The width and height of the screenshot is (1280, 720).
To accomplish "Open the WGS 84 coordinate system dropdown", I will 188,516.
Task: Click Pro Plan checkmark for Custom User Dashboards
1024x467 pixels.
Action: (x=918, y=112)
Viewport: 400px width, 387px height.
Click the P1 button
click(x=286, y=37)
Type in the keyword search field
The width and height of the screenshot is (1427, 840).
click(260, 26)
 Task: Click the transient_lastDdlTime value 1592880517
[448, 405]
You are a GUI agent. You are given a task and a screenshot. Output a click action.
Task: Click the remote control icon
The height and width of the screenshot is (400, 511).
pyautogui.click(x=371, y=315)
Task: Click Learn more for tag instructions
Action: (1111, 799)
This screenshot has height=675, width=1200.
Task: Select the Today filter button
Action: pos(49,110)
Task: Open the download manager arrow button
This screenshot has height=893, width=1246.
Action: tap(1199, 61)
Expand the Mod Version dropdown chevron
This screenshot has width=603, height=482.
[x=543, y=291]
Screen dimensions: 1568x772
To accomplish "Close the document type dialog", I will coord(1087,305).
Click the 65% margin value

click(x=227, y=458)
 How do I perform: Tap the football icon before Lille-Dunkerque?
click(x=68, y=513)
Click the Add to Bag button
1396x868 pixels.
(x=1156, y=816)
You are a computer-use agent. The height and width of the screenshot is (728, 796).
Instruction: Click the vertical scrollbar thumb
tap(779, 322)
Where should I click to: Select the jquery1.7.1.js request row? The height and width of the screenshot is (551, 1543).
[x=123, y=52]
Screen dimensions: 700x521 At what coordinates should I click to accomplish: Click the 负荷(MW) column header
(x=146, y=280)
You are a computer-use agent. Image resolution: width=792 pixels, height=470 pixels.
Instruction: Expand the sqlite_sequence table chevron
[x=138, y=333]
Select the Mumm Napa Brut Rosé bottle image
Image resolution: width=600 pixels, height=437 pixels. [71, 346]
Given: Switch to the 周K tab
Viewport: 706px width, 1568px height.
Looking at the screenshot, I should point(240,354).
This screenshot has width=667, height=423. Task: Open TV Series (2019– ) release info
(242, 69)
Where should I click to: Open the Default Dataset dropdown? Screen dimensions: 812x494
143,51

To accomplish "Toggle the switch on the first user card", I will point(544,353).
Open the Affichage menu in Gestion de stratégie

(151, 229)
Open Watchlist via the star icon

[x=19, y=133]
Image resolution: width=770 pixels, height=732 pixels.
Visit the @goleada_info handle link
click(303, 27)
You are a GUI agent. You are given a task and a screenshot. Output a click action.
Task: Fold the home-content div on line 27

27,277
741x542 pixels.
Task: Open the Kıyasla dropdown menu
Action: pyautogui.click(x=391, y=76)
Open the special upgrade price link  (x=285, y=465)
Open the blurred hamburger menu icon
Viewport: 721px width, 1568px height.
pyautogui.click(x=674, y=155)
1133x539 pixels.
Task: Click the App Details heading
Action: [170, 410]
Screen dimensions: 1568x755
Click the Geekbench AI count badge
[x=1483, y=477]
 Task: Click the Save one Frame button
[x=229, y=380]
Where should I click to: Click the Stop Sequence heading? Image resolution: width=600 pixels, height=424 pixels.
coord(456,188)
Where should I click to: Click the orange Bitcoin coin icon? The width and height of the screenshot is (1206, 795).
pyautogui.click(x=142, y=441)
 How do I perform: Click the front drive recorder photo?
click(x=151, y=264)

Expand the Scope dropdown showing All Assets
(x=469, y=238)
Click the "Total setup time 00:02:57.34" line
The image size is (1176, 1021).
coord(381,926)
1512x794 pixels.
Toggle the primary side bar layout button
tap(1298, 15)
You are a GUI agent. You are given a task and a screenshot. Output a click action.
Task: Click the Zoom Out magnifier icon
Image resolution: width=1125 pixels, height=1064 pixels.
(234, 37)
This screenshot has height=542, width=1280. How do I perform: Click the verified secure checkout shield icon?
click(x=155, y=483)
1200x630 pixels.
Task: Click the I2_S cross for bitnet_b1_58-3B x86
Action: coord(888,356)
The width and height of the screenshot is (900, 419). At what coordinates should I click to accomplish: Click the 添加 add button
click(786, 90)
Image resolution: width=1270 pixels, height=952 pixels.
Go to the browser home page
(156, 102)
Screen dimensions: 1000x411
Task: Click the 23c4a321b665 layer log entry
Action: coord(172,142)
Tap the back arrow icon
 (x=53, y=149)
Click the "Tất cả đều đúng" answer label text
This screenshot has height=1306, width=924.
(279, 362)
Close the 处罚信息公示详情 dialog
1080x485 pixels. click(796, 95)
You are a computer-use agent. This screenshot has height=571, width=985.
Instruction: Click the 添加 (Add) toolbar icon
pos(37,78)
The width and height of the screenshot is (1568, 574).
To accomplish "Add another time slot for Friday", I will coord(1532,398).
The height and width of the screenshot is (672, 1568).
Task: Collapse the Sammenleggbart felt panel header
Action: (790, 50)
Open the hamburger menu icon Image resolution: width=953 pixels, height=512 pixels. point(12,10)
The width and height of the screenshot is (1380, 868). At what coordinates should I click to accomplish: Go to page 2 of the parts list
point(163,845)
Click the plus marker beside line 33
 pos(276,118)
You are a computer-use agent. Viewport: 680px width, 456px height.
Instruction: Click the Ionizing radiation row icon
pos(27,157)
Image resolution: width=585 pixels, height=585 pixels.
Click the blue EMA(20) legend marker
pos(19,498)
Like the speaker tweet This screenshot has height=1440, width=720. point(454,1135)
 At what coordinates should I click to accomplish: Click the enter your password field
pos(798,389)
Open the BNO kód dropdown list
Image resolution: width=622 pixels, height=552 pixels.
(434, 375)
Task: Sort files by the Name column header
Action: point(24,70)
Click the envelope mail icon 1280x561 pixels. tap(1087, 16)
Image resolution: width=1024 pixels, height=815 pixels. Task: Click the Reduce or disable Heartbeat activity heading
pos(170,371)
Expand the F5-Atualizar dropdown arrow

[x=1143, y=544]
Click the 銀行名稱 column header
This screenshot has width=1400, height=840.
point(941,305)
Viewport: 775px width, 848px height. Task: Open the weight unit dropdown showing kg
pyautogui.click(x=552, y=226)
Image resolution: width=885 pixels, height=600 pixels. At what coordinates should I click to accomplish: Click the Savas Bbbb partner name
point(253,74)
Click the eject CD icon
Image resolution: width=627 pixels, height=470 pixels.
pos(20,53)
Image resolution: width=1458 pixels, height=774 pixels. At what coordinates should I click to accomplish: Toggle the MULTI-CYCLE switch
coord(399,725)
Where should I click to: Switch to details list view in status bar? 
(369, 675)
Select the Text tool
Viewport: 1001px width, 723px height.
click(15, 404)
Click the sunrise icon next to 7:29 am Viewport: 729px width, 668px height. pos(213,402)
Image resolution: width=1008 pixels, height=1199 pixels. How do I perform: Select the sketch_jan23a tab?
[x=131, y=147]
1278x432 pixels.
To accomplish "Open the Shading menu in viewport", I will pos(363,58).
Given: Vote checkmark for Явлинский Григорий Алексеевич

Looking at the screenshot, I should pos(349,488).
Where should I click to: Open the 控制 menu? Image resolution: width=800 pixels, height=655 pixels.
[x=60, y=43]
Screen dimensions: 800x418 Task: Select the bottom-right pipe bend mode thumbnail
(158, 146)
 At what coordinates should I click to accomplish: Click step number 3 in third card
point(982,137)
====================
• [What is needed] What you give back must match the material word for word.

• [Solution below]
The width and height of the screenshot is (1280, 720).
To accomplish "Open the WGS 84 coordinate system dropdown", I will 188,516.
Task: Click Pro Plan checkmark for Custom User Dashboards
1024x467 pixels.
Action: (x=918, y=112)
Viewport: 400px width, 387px height.
Click the P1 button
click(x=286, y=37)
Type in the keyword search field
The width and height of the screenshot is (1427, 840).
click(260, 26)
 Task: Click the transient_lastDdlTime value 1592880517
[448, 405]
You are a GUI agent. You are given a task and a screenshot. Output a click action.
Task: Click the remote control icon
The height and width of the screenshot is (400, 511).
pyautogui.click(x=371, y=315)
Task: Click Learn more for tag instructions
Action: (1111, 799)
This screenshot has height=675, width=1200.
Task: Select the Today filter button
Action: pos(49,110)
Task: Open the download manager arrow button
This screenshot has height=893, width=1246.
Action: tap(1199, 61)
Expand the Mod Version dropdown chevron
This screenshot has width=603, height=482.
[x=543, y=291]
Screen dimensions: 1568x772
To accomplish "Close the document type dialog", I will coord(1087,305).
Click the 65% margin value

click(x=227, y=458)
 How do I perform: Tap the football icon before Lille-Dunkerque?
click(x=68, y=513)
Click the Add to Bag button
1396x868 pixels.
(x=1156, y=816)
You are a computer-use agent. The height and width of the screenshot is (728, 796).
Instruction: Click the vertical scrollbar thumb
tap(779, 322)
Where should I click to: Select the jquery1.7.1.js request row? The height and width of the screenshot is (551, 1543).
[x=123, y=52]
Screen dimensions: 700x521 At what coordinates should I click to accomplish: Click the 负荷(MW) column header
(x=146, y=280)
You are a computer-use agent. Image resolution: width=792 pixels, height=470 pixels.
Instruction: Expand the sqlite_sequence table chevron
[x=138, y=333]
Select the Mumm Napa Brut Rosé bottle image
Image resolution: width=600 pixels, height=437 pixels. [71, 346]
Given: Switch to the 周K tab
Viewport: 706px width, 1568px height.
Looking at the screenshot, I should point(240,354).
This screenshot has width=667, height=423. Task: Open TV Series (2019– ) release info
(242, 69)
Where should I click to: Open the Default Dataset dropdown? Screen dimensions: 812x494
143,51

To accomplish "Toggle the switch on the first user card", I will point(544,353).
Open the Affichage menu in Gestion de stratégie

(151, 229)
Open Watchlist via the star icon

[x=19, y=133]
Image resolution: width=770 pixels, height=732 pixels.
Visit the @goleada_info handle link
click(303, 27)
You are a GUI agent. You are given a task and a screenshot. Output a click action.
Task: Fold the home-content div on line 27

27,277
741x542 pixels.
Task: Open the Kıyasla dropdown menu
Action: pyautogui.click(x=391, y=76)
Open the special upgrade price link  (x=285, y=465)
Open the blurred hamburger menu icon
Viewport: 721px width, 1568px height.
pyautogui.click(x=674, y=155)
1133x539 pixels.
Task: Click the App Details heading
Action: [170, 410]
Screen dimensions: 1568x755
Click the Geekbench AI count badge
[x=1483, y=477]
 Task: Click the Save one Frame button
[x=229, y=380]
Where should I click to: Click the Stop Sequence heading? Image resolution: width=600 pixels, height=424 pixels.
coord(456,188)
Where should I click to: Click the orange Bitcoin coin icon? The width and height of the screenshot is (1206, 795).
pyautogui.click(x=142, y=441)
 How do I perform: Click the front drive recorder photo?
click(x=151, y=264)

Expand the Scope dropdown showing All Assets
(x=469, y=238)
Click the "Total setup time 00:02:57.34" line
The image size is (1176, 1021).
coord(381,926)
1512x794 pixels.
Toggle the primary side bar layout button
tap(1298, 15)
You are a GUI agent. You are given a task and a screenshot. Output a click action.
Task: Click the Zoom Out magnifier icon
Image resolution: width=1125 pixels, height=1064 pixels.
(234, 37)
This screenshot has height=542, width=1280. How do I perform: Click the verified secure checkout shield icon?
click(x=155, y=483)
1200x630 pixels.
Task: Click the I2_S cross for bitnet_b1_58-3B x86
Action: coord(888,356)
The width and height of the screenshot is (900, 419). At what coordinates should I click to accomplish: Click the 添加 add button
click(786, 90)
Image resolution: width=1270 pixels, height=952 pixels.
Go to the browser home page
(156, 102)
Screen dimensions: 1000x411
Task: Click the 23c4a321b665 layer log entry
Action: coord(172,142)
Tap the back arrow icon
 (x=53, y=149)
Click the "Tất cả đều đúng" answer label text
This screenshot has height=1306, width=924.
(279, 362)
Close the 处罚信息公示详情 dialog
1080x485 pixels. click(796, 95)
You are a computer-use agent. This screenshot has height=571, width=985.
Instruction: Click the 添加 (Add) toolbar icon
pos(37,78)
The width and height of the screenshot is (1568, 574).
To accomplish "Add another time slot for Friday", I will coord(1532,398).
The height and width of the screenshot is (672, 1568).
Task: Collapse the Sammenleggbart felt panel header
Action: (790, 50)
Open the hamburger menu icon Image resolution: width=953 pixels, height=512 pixels. point(12,10)
The width and height of the screenshot is (1380, 868). At what coordinates should I click to accomplish: Go to page 2 of the parts list
point(163,845)
Click the plus marker beside line 33
 pos(276,118)
You are a computer-use agent. Viewport: 680px width, 456px height.
Instruction: Click the Ionizing radiation row icon
pos(27,157)
Image resolution: width=585 pixels, height=585 pixels.
Click the blue EMA(20) legend marker
pos(19,498)
Like the speaker tweet This screenshot has height=1440, width=720. point(454,1135)
 At what coordinates should I click to accomplish: Click the enter your password field
pos(798,389)
Open the BNO kód dropdown list
Image resolution: width=622 pixels, height=552 pixels.
(434, 375)
Task: Sort files by the Name column header
Action: point(24,70)
Click the envelope mail icon 1280x561 pixels. tap(1087, 16)
Image resolution: width=1024 pixels, height=815 pixels. Task: Click the Reduce or disable Heartbeat activity heading
pos(170,371)
Expand the F5-Atualizar dropdown arrow

[x=1143, y=544]
Click the 銀行名稱 column header
This screenshot has width=1400, height=840.
point(941,305)
Viewport: 775px width, 848px height. Task: Open the weight unit dropdown showing kg
pyautogui.click(x=552, y=226)
Image resolution: width=885 pixels, height=600 pixels. At what coordinates should I click to accomplish: Click the Savas Bbbb partner name
point(253,74)
Click the eject CD icon
Image resolution: width=627 pixels, height=470 pixels.
pos(20,53)
Image resolution: width=1458 pixels, height=774 pixels. At what coordinates should I click to accomplish: Toggle the MULTI-CYCLE switch
coord(399,725)
Where should I click to: Switch to details list view in status bar? 
(369, 675)
Select the Text tool
Viewport: 1001px width, 723px height.
click(15, 404)
Click the sunrise icon next to 7:29 am Viewport: 729px width, 668px height. pos(213,402)
Image resolution: width=1008 pixels, height=1199 pixels. How do I perform: Select the sketch_jan23a tab?
[x=131, y=147]
1278x432 pixels.
To accomplish "Open the Shading menu in viewport", I will pos(363,58).
Given: Vote checkmark for Явлинский Григорий Алексеевич

Looking at the screenshot, I should pos(349,488).
Where should I click to: Open the 控制 menu? Image resolution: width=800 pixels, height=655 pixels.
[x=60, y=43]
Screen dimensions: 800x418 Task: Select the bottom-right pipe bend mode thumbnail
(158, 146)
 At what coordinates should I click to accomplish: Click step number 3 in third card
point(982,137)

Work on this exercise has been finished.